## Provided data:
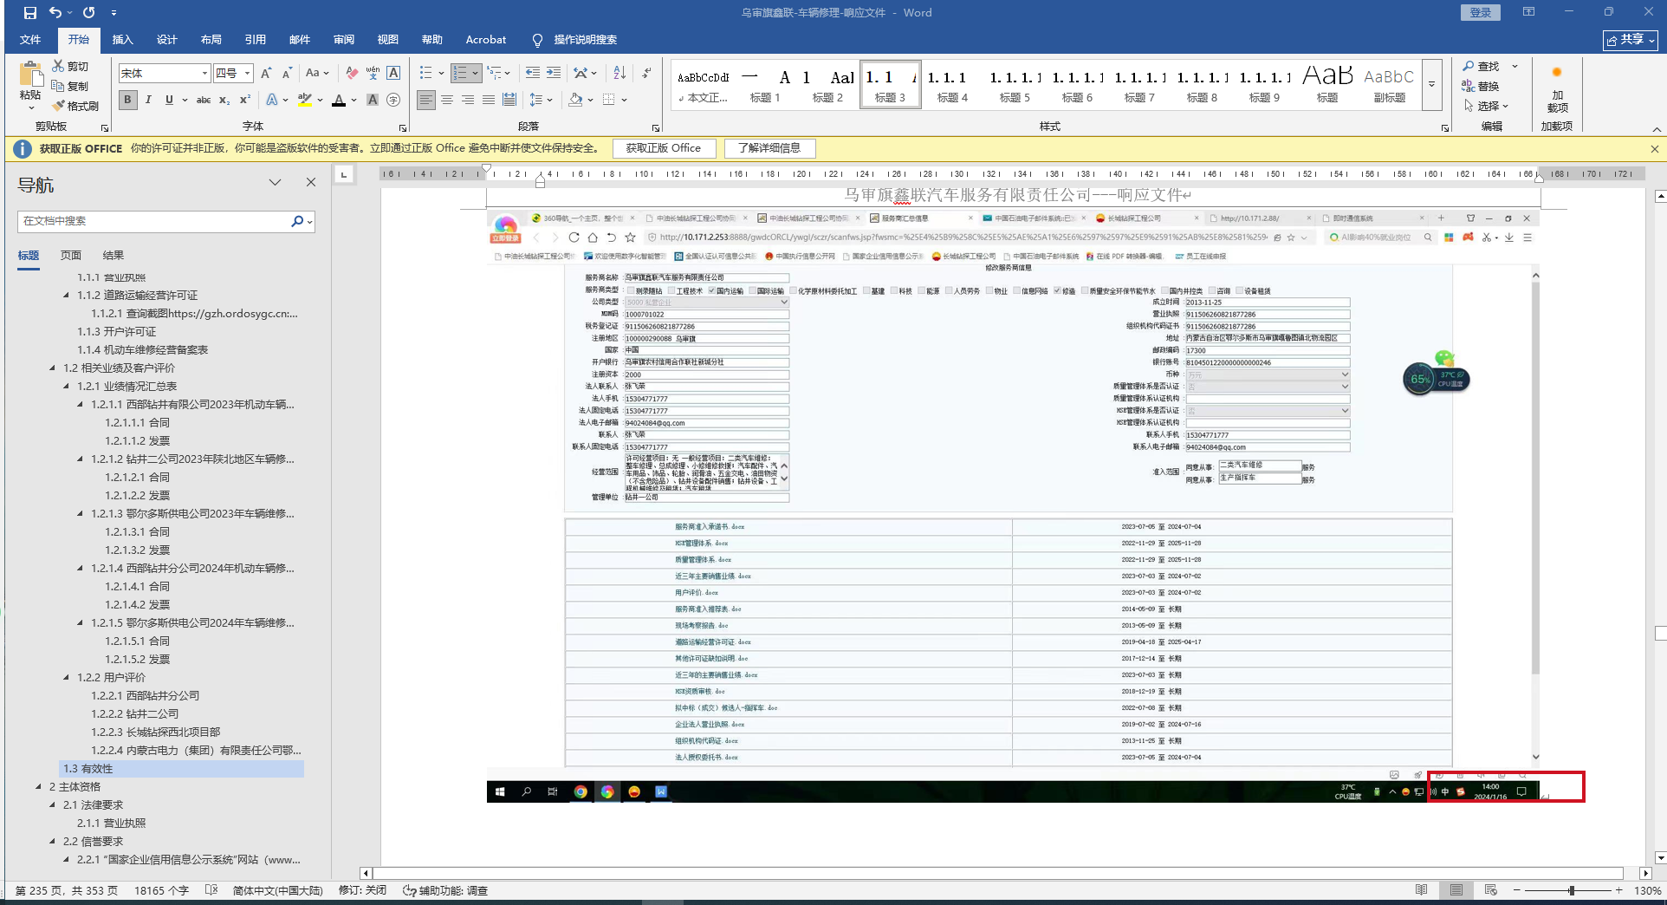Click the superscript x² icon

[x=245, y=101]
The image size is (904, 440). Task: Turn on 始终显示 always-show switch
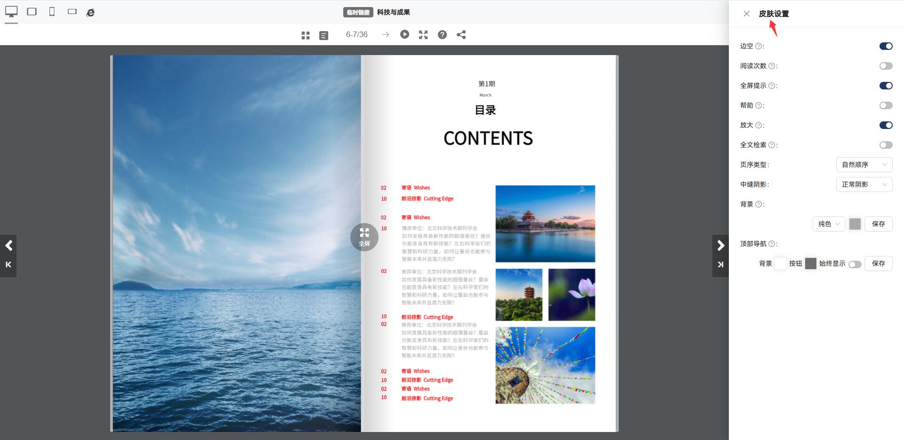pyautogui.click(x=855, y=264)
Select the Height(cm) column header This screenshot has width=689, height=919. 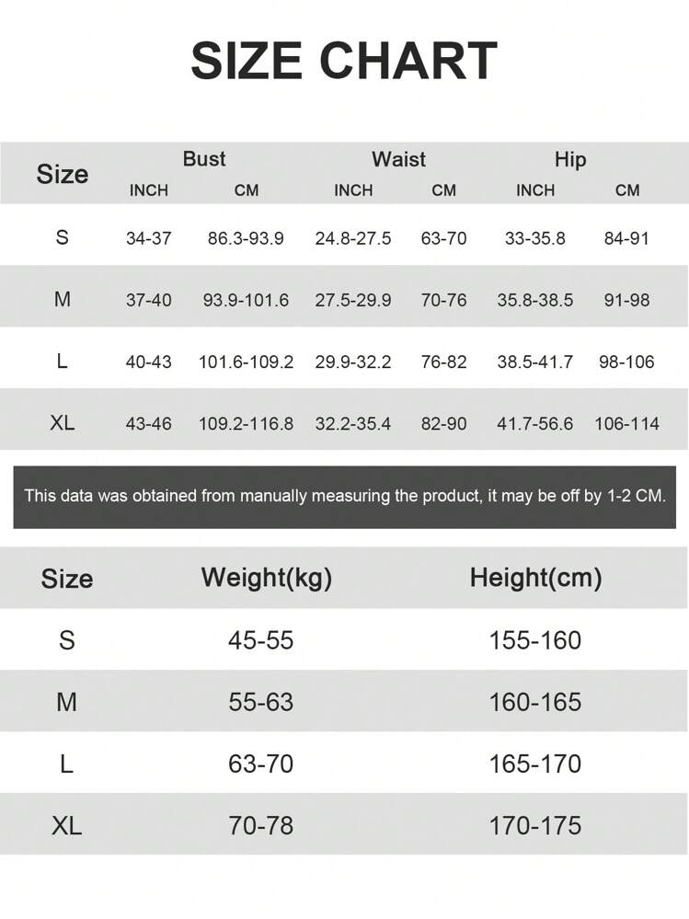point(535,578)
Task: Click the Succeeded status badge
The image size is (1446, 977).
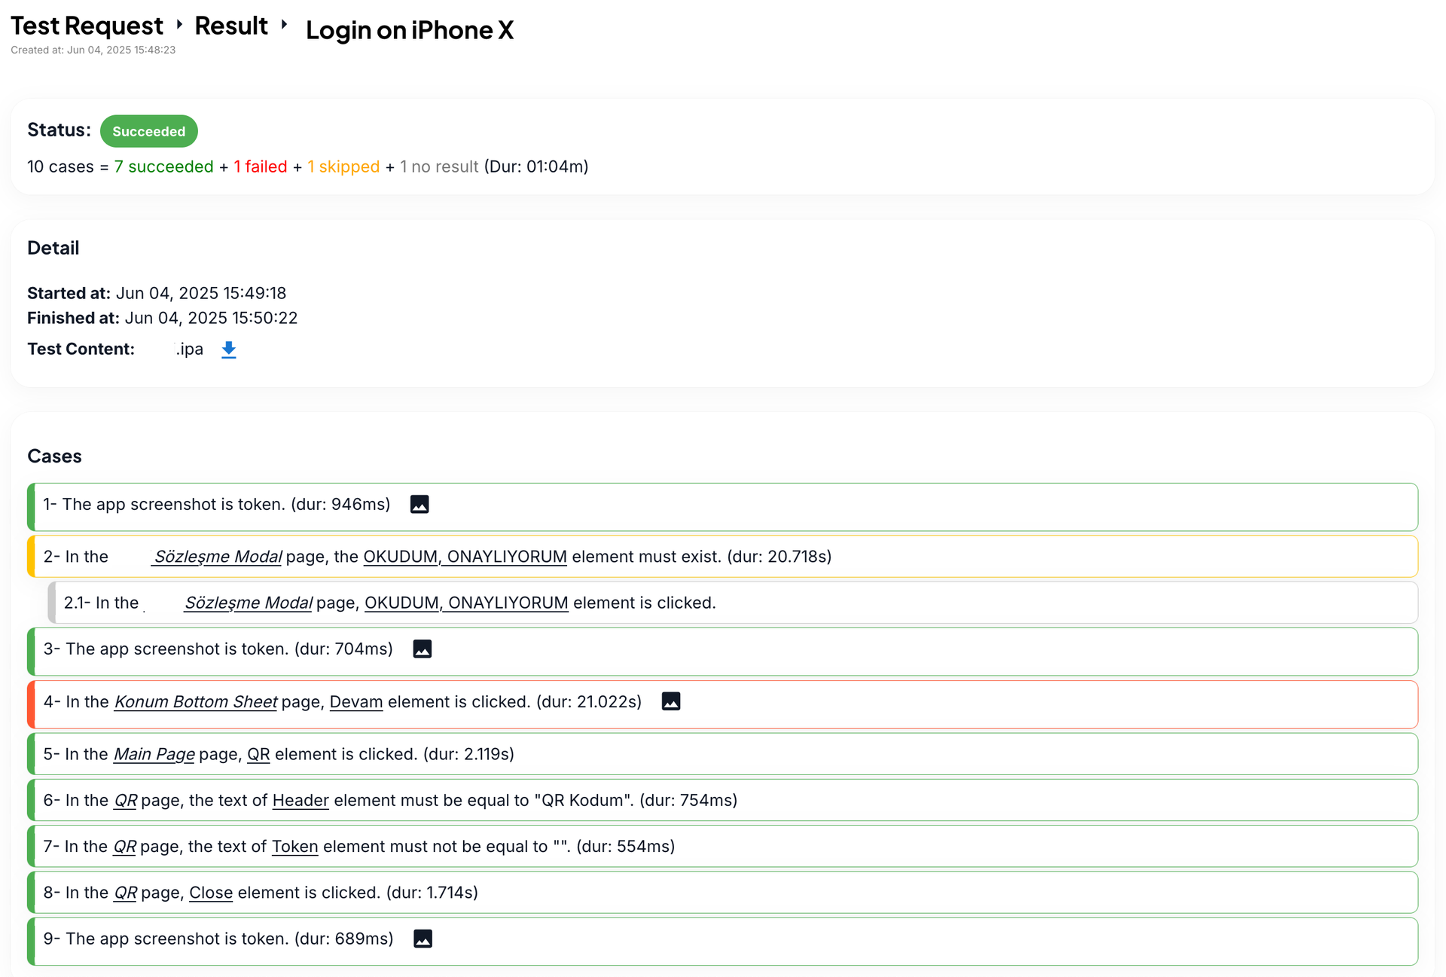Action: tap(148, 131)
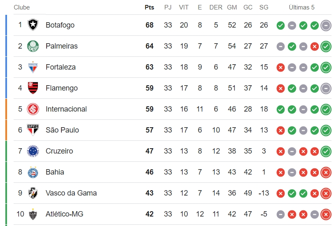The height and width of the screenshot is (226, 334).
Task: Click the Fortaleza club crest
Action: point(33,67)
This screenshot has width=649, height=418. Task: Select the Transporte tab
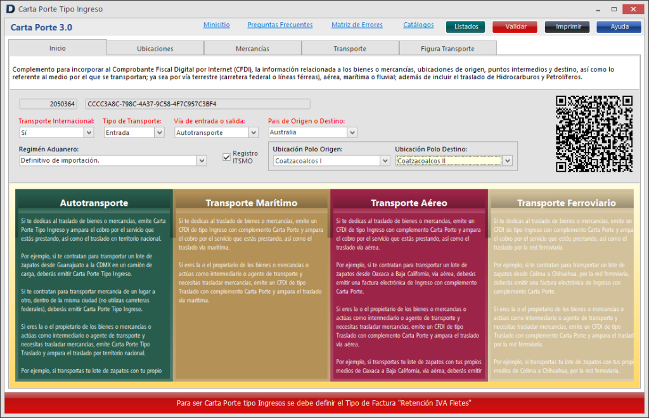pos(350,48)
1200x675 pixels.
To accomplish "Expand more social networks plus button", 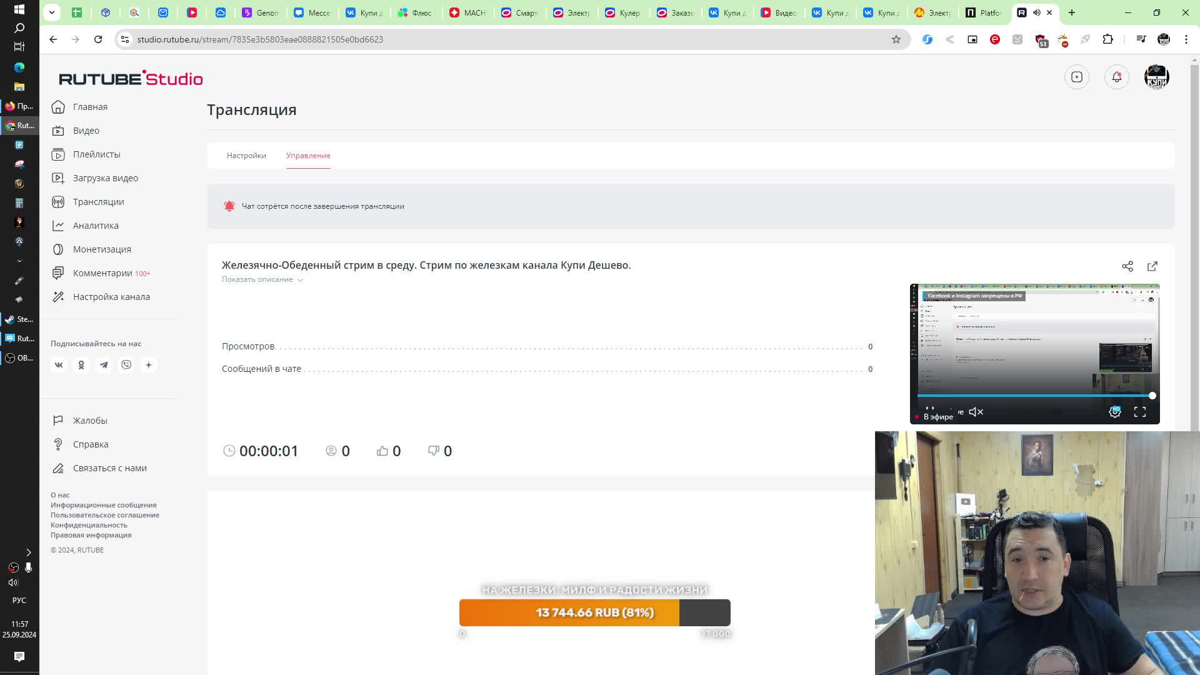I will (x=149, y=365).
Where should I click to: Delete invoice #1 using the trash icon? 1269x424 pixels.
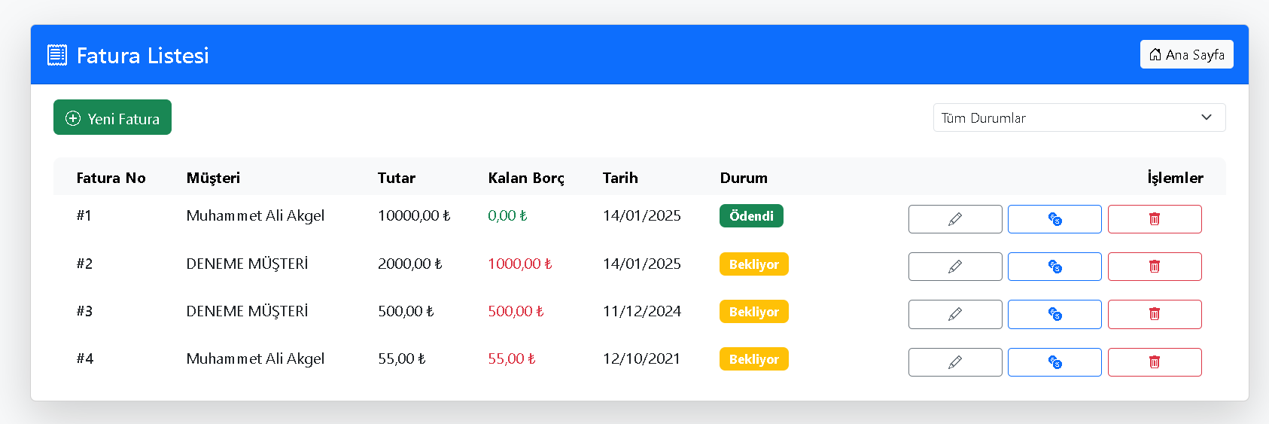click(x=1154, y=219)
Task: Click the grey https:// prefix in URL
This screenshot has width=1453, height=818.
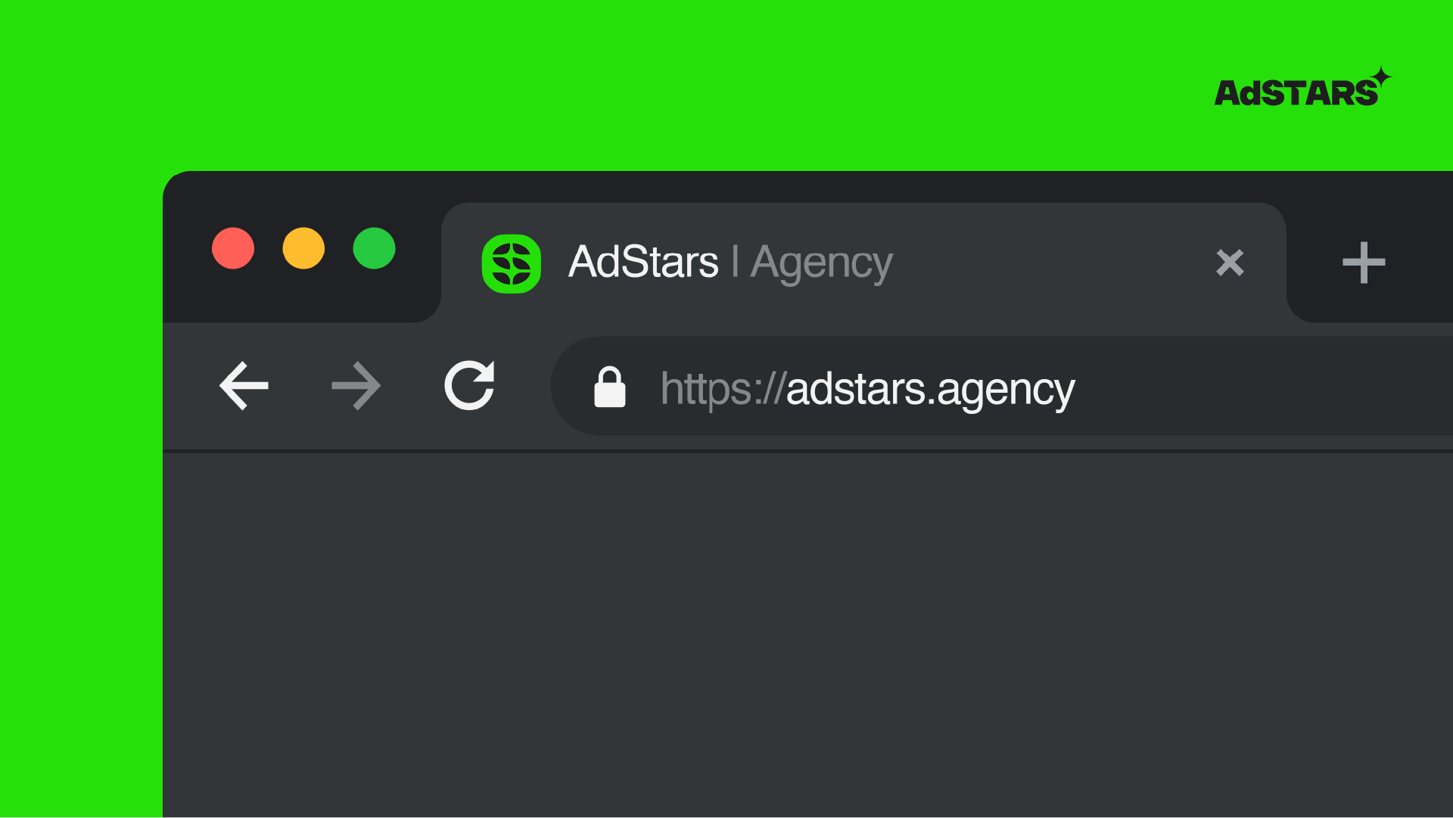Action: (723, 389)
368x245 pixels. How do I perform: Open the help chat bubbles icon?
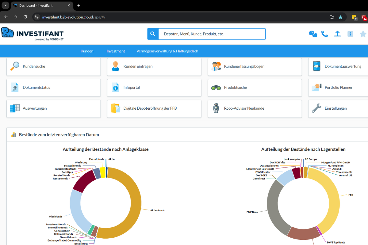click(x=312, y=34)
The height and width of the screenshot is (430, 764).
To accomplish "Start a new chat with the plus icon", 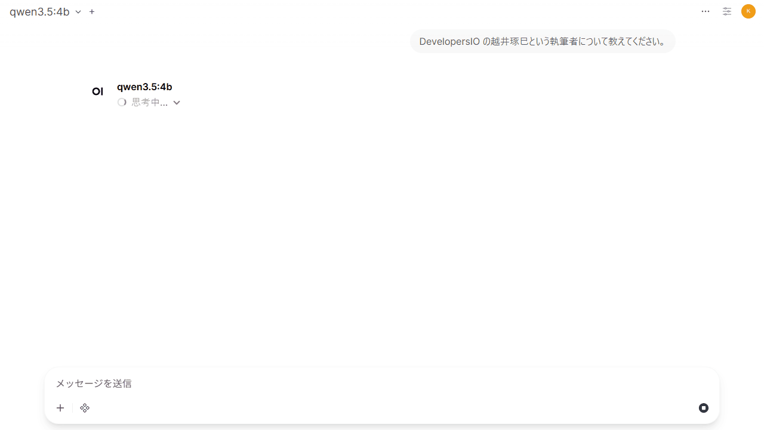I will tap(92, 11).
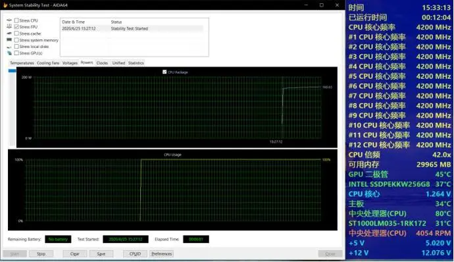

## Description of the task:
Count the lines of the material above that contain the string "image", treating uppercase and lowercase letters as different. Give only the number.

## Response below:
2